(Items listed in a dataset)
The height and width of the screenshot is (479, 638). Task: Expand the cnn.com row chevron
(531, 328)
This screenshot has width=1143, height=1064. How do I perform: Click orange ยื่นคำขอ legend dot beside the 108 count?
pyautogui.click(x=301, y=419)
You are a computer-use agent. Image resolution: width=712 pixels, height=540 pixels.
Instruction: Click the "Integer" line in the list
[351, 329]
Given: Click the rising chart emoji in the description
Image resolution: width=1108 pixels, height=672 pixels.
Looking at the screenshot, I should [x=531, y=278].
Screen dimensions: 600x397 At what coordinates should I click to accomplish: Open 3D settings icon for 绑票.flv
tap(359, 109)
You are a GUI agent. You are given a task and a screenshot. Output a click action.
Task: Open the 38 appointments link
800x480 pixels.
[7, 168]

● PROBLEM DETAILS
The data must be transcribed in full. Every word stays the same.

● OUTPUT OF THE EXERCISE
The height and width of the screenshot is (479, 638). Task: Expand the cnn.com row chevron
(531, 328)
This screenshot has width=1143, height=1064. How do I perform: Click orange ยื่นคำขอ legend dot beside the 108 count?
pyautogui.click(x=301, y=419)
You are a computer-use agent. Image resolution: width=712 pixels, height=540 pixels.
Instruction: Click the "Integer" line in the list
[351, 329]
Given: Click the rising chart emoji in the description
Image resolution: width=1108 pixels, height=672 pixels.
Looking at the screenshot, I should [x=531, y=278].
Screen dimensions: 600x397 At what coordinates should I click to accomplish: Open 3D settings icon for 绑票.flv
tap(359, 109)
You are a GUI agent. You are given a task and a screenshot. Output a click action.
Task: Open the 38 appointments link
800x480 pixels.
[7, 168]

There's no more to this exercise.